How does the absorption of benzathine penicillin G (BPG) used for Group A Streptococcus (GAS) treatment and secondary prophylaxis for rheumatic fever (RF) differ when injected into the fat layer compared to injection in the muscle in healthy adult men?
Determining the rate of absorption of intramuscular versus subcutaneous administration of Benzathine Penicillin G (BPG) in healthy adult males using ultrasound guidance in a single -blinded 2x2 crossover trial with a 10-week washout period.
Telethon Kids Institute
15 participants
Sep 2, 2018
Interventional
Conditions
Summary
This study aims to determine if delivering a standard dose of 1,200,000 units of benzathine penicillin G (BPG) into the fat layer rather than the recommended injection deep into the muscle will result in slower absorption of penicillin into the blood stream, and if the slower absorption results in the penicillin lasting longer above the level needed to prevent infection with the bacteria Streptococcus pyogenes that is responsible for the development of sore throats, skin sores, blood stream infections and the delayed autoimmune conditions of glomerulonephritis and rheumatic fever. The healthy male volunteers recruited for the study will received 2 injections of BPG 10-weeks apart; one into the fat layer of the buttock and the other into the muscles of the buttock. The injections will be guided by ultrasound scan. The volunteers will be randomised at first injection, i.e. they will not know or be able to tell if the injection was into muscle or the fat layer. Measuring the blood penicillin levels will be carried out using drops of blood from a finger prick which will be stored on filter paper -dry blood spots (DBS) and analysed together at the end of the study. Pain which is a recognised side effect of the injection into the muscles will assessed along with other unwanted side effects to determine the safety of injecting BPG into the fat layer. A follow up ultrasound of the injection site to look for any changes that are not visible externally will also be conducted to document what happens around the injection site. The objectives of this study will be assessed through DBS collection, pain scores associated with receiving study drug subcutaneously and intramuscularly, adverse events assessments, safety blood collection and physical examination.
Eligibility
Inclusion Criteria5
- (a) Healthy male aged 18 - 65 years at the time of screening.
- (b) BMI between 18.5kg/m2 and 26.0kg/m2.
- (c) No history of chronic renal impairment or significant liver dysfunction.
- (d) Participants who are considered likely to adhere to the trial guidelines for the duration of the trial.

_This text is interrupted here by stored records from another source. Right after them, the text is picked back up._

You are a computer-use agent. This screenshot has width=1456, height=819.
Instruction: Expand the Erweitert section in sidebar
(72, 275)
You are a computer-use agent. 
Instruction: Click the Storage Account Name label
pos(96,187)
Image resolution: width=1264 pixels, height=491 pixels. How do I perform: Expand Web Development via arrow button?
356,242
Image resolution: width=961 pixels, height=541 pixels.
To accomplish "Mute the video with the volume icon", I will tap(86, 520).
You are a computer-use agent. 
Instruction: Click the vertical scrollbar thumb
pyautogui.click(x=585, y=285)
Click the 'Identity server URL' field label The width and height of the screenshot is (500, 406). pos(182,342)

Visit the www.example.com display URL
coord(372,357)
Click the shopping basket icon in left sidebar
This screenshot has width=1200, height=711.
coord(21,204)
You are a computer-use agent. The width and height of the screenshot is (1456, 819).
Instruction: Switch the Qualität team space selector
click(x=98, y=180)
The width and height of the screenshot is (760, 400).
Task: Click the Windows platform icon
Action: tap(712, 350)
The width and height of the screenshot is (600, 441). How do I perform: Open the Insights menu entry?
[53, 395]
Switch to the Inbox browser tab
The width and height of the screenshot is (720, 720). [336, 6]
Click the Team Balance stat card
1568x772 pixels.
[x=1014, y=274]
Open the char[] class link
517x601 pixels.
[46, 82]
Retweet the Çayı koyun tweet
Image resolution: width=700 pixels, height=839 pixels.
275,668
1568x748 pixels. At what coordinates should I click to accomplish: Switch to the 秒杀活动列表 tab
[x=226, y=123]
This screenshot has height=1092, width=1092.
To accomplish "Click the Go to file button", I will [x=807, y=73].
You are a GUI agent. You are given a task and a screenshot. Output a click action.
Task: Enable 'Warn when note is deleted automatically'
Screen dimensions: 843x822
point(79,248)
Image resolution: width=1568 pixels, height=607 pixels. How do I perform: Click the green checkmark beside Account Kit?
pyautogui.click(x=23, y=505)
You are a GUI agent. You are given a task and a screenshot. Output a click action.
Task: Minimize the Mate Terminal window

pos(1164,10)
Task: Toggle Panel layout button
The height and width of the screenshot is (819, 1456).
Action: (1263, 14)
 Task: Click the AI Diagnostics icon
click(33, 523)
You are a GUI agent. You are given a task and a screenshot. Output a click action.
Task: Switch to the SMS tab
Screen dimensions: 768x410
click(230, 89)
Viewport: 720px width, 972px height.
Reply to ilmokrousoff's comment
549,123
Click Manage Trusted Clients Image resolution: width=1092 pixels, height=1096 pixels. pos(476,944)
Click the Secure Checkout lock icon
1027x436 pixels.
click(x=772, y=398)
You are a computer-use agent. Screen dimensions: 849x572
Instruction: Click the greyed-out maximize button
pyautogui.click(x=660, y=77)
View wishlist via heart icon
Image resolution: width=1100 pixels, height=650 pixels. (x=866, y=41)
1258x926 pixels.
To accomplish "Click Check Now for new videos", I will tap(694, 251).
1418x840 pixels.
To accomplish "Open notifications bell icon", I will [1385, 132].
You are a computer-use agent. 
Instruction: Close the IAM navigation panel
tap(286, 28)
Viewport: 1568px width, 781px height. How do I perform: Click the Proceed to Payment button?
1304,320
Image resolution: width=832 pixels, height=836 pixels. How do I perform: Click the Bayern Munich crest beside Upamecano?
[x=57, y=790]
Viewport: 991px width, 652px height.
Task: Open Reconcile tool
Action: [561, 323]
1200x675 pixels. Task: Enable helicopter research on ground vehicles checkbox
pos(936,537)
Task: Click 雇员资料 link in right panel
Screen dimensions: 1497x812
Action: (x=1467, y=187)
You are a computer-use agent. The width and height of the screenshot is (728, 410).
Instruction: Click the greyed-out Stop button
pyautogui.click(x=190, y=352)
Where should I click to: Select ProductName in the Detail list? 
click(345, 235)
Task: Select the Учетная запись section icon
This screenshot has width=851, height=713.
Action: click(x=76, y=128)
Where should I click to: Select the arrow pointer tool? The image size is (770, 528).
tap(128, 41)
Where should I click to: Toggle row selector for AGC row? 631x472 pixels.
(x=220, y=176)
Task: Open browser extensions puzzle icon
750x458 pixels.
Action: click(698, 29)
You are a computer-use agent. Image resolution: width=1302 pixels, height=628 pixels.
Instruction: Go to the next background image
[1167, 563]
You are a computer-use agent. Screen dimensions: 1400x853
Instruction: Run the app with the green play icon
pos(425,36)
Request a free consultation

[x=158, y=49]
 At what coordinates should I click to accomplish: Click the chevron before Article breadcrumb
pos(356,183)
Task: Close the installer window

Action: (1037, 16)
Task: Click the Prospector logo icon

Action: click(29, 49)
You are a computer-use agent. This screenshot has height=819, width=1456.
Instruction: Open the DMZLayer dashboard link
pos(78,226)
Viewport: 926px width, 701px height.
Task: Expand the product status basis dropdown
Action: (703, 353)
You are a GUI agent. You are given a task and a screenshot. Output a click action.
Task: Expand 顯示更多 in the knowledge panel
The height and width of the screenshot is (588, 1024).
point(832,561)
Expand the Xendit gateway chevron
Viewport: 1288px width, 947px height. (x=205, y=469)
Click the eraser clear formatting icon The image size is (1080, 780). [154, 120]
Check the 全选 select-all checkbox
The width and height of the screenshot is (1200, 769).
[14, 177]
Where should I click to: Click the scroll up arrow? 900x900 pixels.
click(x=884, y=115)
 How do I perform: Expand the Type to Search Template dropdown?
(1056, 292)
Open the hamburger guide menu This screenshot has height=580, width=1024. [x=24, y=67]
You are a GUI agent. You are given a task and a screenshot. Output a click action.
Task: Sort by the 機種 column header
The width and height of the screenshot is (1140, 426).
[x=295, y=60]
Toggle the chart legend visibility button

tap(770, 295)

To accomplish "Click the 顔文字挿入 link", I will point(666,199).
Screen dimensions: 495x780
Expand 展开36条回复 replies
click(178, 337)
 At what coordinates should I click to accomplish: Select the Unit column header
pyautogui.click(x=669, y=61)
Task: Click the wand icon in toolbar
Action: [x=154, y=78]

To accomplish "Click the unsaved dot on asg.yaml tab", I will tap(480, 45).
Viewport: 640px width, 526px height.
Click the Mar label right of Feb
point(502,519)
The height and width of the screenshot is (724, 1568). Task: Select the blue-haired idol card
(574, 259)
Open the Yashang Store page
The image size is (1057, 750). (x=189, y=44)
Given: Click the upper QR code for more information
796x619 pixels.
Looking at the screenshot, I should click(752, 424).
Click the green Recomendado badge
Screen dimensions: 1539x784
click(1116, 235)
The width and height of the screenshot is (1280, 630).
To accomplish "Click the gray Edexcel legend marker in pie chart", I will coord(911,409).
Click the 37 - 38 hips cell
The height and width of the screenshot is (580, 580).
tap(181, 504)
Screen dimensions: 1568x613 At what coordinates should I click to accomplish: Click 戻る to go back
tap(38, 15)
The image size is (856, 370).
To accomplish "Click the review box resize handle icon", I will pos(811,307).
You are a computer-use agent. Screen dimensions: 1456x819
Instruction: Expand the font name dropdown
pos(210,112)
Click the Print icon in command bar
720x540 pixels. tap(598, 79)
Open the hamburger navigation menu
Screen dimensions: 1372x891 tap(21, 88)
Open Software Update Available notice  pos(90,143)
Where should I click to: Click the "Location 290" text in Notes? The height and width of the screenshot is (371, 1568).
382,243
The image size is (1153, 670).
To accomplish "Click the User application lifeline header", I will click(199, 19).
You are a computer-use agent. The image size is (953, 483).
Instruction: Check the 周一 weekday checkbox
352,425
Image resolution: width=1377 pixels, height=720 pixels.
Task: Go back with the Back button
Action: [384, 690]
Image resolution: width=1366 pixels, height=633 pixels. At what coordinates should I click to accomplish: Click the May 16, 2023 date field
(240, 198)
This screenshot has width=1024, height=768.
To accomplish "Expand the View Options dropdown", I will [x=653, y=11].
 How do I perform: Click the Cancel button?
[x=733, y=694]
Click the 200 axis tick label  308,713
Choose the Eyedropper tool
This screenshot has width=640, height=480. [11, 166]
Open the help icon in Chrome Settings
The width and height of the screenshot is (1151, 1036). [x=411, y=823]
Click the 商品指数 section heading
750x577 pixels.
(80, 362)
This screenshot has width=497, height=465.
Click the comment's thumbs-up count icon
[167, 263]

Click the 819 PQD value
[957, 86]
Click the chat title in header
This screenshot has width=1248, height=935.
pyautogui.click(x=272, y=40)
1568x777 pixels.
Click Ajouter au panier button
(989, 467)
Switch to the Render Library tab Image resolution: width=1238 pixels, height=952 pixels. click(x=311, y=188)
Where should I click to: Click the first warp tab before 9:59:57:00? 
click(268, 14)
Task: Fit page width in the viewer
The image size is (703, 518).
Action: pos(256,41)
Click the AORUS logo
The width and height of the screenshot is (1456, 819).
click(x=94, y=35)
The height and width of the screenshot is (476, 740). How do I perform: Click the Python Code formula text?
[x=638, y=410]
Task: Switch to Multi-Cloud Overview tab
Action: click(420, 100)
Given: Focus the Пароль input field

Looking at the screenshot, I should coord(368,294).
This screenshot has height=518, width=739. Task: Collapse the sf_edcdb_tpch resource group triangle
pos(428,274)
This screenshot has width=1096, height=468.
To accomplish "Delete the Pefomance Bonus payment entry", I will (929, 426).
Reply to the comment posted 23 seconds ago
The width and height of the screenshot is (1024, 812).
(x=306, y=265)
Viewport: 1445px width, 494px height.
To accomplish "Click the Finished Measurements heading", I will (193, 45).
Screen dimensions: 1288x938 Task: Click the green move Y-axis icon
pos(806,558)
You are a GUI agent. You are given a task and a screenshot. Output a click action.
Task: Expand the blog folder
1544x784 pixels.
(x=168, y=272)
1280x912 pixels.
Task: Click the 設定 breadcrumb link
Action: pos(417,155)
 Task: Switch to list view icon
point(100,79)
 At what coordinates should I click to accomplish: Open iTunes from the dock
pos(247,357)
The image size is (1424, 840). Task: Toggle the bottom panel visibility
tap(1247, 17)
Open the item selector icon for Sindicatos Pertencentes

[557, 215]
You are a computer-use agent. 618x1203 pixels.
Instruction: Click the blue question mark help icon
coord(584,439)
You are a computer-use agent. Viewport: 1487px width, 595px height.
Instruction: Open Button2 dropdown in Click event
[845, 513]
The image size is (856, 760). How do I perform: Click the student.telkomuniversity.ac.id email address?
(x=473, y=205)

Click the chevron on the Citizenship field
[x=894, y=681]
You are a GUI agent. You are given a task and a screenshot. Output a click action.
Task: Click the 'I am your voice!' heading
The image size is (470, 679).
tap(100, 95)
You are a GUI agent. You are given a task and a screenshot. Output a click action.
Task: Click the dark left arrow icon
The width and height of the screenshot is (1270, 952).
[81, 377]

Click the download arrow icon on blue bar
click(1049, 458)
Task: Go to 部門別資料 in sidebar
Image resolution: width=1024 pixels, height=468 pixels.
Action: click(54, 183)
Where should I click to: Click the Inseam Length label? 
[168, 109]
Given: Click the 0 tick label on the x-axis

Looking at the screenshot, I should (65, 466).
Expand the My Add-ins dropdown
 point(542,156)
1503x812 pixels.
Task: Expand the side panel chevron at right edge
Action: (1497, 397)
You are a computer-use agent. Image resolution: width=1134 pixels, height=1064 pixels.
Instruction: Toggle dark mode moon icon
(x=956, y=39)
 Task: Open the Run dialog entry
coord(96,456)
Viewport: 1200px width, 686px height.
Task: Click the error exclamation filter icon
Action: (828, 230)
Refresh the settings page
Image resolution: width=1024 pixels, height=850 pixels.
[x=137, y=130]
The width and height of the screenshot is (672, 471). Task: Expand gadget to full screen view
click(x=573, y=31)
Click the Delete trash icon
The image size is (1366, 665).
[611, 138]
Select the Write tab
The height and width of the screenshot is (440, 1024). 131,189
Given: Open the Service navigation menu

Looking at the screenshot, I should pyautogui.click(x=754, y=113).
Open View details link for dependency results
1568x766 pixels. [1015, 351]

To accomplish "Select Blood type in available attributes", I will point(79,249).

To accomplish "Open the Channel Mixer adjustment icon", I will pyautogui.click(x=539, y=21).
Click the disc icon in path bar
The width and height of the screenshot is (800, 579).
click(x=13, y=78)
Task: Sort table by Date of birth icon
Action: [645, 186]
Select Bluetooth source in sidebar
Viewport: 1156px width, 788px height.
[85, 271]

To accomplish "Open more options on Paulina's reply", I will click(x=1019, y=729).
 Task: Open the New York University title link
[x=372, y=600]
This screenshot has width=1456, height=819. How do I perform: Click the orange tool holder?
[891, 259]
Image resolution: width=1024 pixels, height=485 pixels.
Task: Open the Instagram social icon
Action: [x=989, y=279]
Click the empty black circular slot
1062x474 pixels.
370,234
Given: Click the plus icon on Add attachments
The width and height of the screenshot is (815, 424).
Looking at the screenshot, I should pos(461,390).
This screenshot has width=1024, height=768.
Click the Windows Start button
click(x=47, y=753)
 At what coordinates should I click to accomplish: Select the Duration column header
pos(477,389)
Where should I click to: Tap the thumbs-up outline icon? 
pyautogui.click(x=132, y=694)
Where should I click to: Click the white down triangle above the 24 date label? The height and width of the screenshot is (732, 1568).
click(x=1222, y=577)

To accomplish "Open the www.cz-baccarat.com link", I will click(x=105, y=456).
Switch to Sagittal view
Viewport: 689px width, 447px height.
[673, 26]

- (e) Sign and dated informed consent
Exclusion Criteria6
- (a) Currently taking penicillin or use of penicillin-based antibiotics from screening to final study visit
- (b) Known penicillin or soy allergy
- (c) History of significant hip or gluteal surgery
- (d) Use of any prescription medication or over-the-counter medication, herbal products, vitamins or minerals within 7 days prior to study drug administration until completion of the final follow up visit
- (e) Participation in another clinical 3 months preceding the trial or planned participation in another clinical trial concurrently
- (f) Histroy of tobacco use within 1 month of screening.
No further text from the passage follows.